The set of restrictions to the domain of a sum or difference of rational expressions consists of the restrictions to the domains of each expression.

Example 1

Subtract: $\frac{4 x}{x^{2} - 64} - \frac{3 x + 8}{x^{2} - 64} .$

Solution:

The denominators are the same. Hence we can subtract the numerators and write the result over the common denominator. Take care to distribute the negative 1.

$\begin{matrix} \frac{4 x}{x^{2} - 64} - \frac{3 x + 8}{x^{2} - 64} & = & \frac{4 x - (3 x + 8)}{x^{2} - 64} S u b t r a c t t h e n u m e r a t o r s . \\ = & \frac{4 x - 3 x - 8}{x^{2} - 64} S i m p l i f y . \\ = & \frac{\overset{1}{x - 8}}{(x + 8) (x - 8)} C a n c e l . \\ = & \frac{1}{x + 8} R e s t r i c t i o n s x \neq \pm 8 \end{matrix}$

Answer: $\frac{1}{x + 8}$ , where $x \neq \pm 8$

To add rational expressions with unlike denominators, first find equivalent expressions with common denominators. Do this just as you have with fractions. If the denominators of fractions are relatively prime, then the least common denominator (LCD) is their product. For example,

$\frac{1}{x} + \frac{1}{y} \Rightarrow LCD = x \cdot y = x y$

Multiply each fraction by the appropriate form of 1 to obtain equivalent fractions with a common denominator.

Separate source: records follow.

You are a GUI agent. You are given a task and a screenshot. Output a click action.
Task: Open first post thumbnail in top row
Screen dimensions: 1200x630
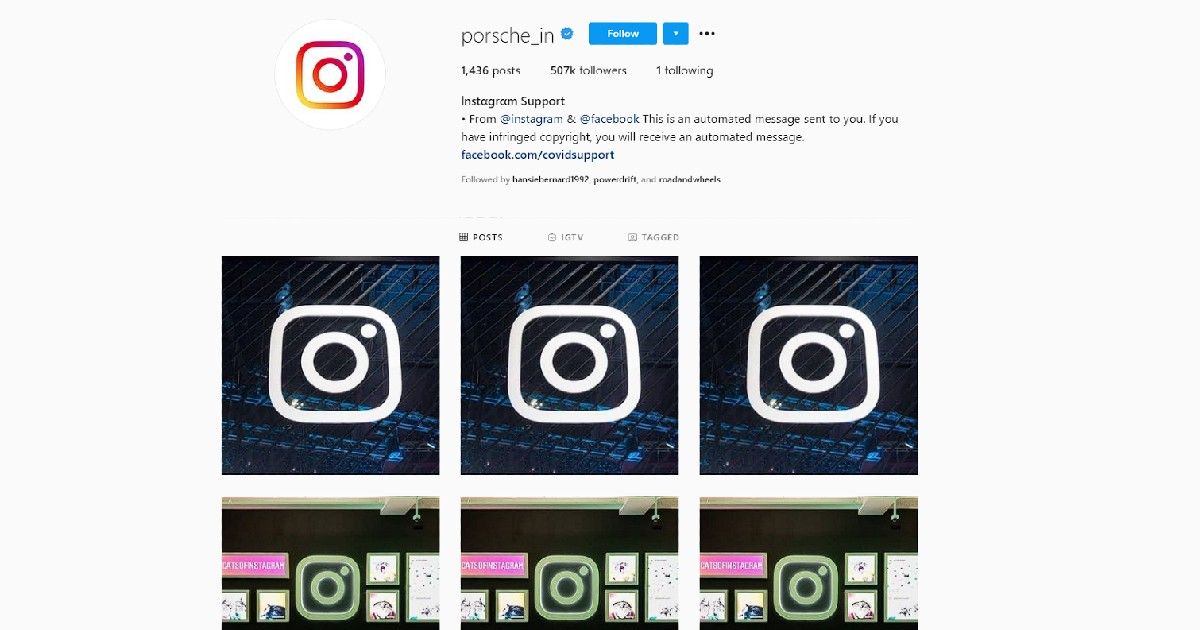[x=330, y=365]
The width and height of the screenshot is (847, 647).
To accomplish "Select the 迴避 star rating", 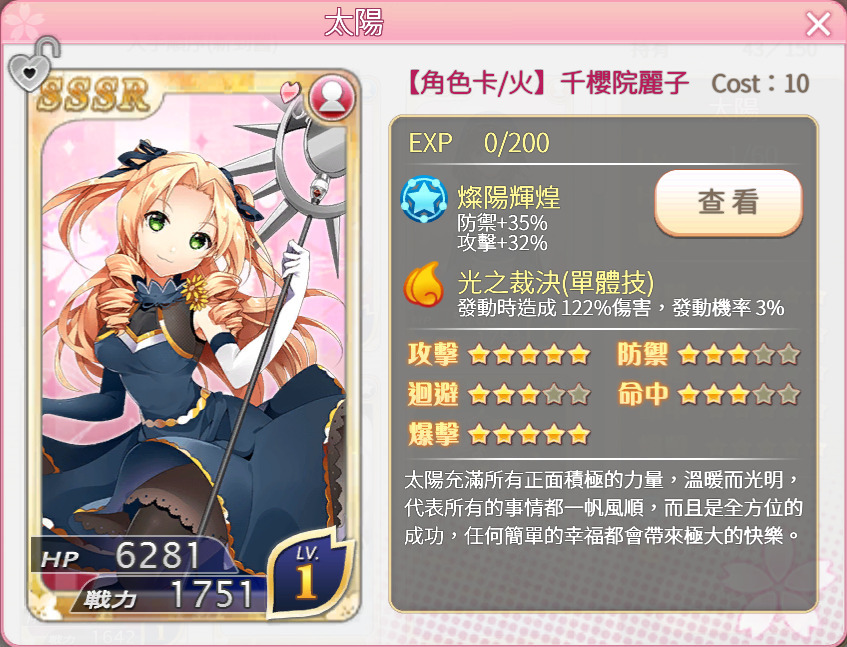I will click(x=500, y=394).
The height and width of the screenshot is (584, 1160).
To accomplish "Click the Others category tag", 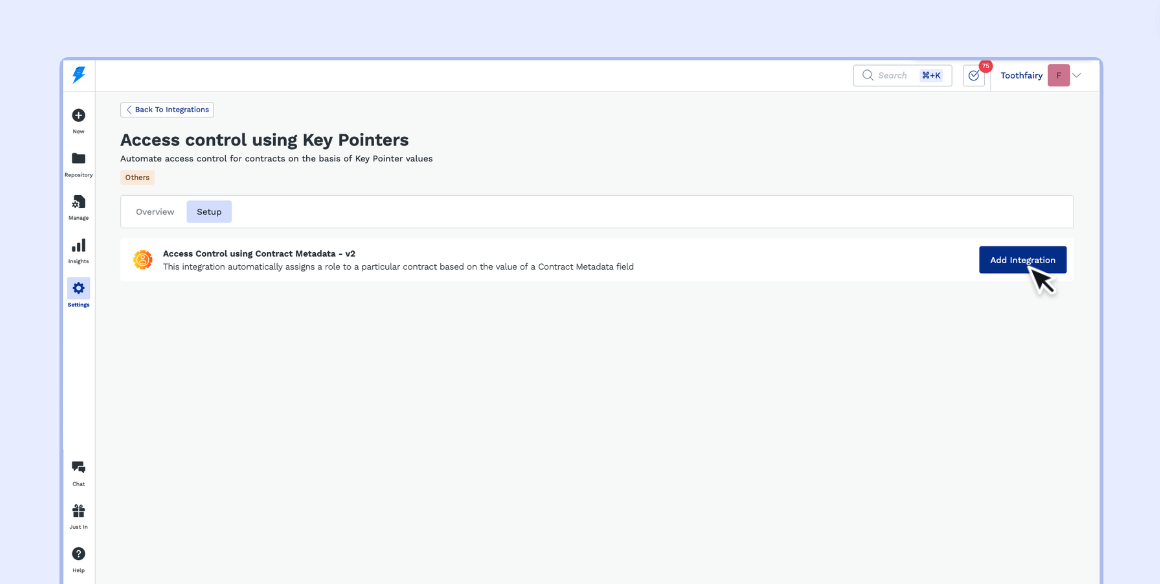I will coord(137,178).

$\begin{array}{l} \frac{1}{x} + \frac{1}{y} & = & \frac{1 \cdot y}{x \cdot y} + \frac{1 \cdot x}{y \cdot x} \\ = & \frac{y}{x y} + \frac{x}{x y} & E q u i v a l e n t f r a c t i o n s w i t h a c o m m o n d e n o m i n a t o r \\ = & \frac{y + x}{x y} \end{array}$

In general, given polynomials P, Q, R, and S, where $Q \neq 0$ and $S \neq 0$ , we have the following:

$\frac{P}{Q} \pm \frac{R}{S} = \frac{P S \pm Q R}{Q S}$

Example 2

Given $f (x) = \frac{5 x}{3 x + 1}$ and $g (x) = \frac{2}{x + 1}$ , find $f + g$ and state the restrictions.

Solution:

Here the LCD is the product of the denominators $(3 x + 1) (x + 1) .$ Multiply by the appropriate factors to obtain rational expressions with a common denominator before adding.

$\begin{matrix} (f + g) (x) & = & f (x) + g (x) \\ = & \frac{5 x}{3 x + 1} + \frac{2}{x + 1} \\ = & \frac{5 x}{(3 x + 1)} \cdot \frac{(x + 1)}{(x + 1)} + \frac{2}{(x + 1)} \cdot \frac{(3 x + 1)}{(3 x + 1)} \\ = & \frac{5 x (x + 1)}{(3 x + 1) (x + 1)} + \frac{2 (3 x + 1)}{(x + 1) (3 x + 1)} \\ = & \frac{5 x (x + 1) + 2 (3 x + 1)}{(3 x + 1) (x + 1)} \\ = & \frac{5 x^{2} + 5 x + 6 x + 2}{(3 x + 1) (x + 1)} \\ = & \frac{5 x^{2} + 11 x + 2}{(3 x + 1) (x + 1)} \\ = & \frac{(5 x + 1) (x + 2)}{(3 x + 1) (x + 1)} \end{matrix}$

The domain of f consists all real numbers except $- \frac{1}{3}$ , and the domain of g consists of all real numbers except −1. Therefore, the domain of f + g consists of all real numbers except −1 and $- \frac{1}{3} .$

Answer: $(f + g) (x) = \frac{(5 x + 1) (x + 2)}{(3 x + 1) (x + 1)}$ , where $x \neq - 1, - \frac{1}{3}$

It is not always the case that the LCD is the product of the given denominators. Typically, the denominators are not relatively prime; thus determining the LCD requires some thought. Begin by factoring all denominators. The LCD is the product of all factors with the highest power.

Example 3

Given $f (x) = \frac{3 x}{3 x - 1}$ and $g (x) = \frac{4 - 14 x}{3 x^{2} - 4 x + 1}$ , find $f - g$ and state the restrictions to the domain.

Solution:

To determine the LCD, factor the denominator of $g .$

$\begin{matrix} (f - g) (x) & = & f (x) - g (x) \\ = & \frac{3 x}{3 x - 1} - \frac{4 - 14 x}{3 x^{2} - 4 x + 1} \\ = & \frac{3 x}{(3 x - 1)} - \frac{4 - 14 x}{(3 x - 1) (x - 1)} \end{matrix}$

In this case the $LCD = (3 x - 1) (x - 1) .$ Multiply $f$ by 1 in the form of $\frac{(x - 1)}{(x - 1)}$ to obtain equivalent algebraic fractions with a common denominator and then subtract.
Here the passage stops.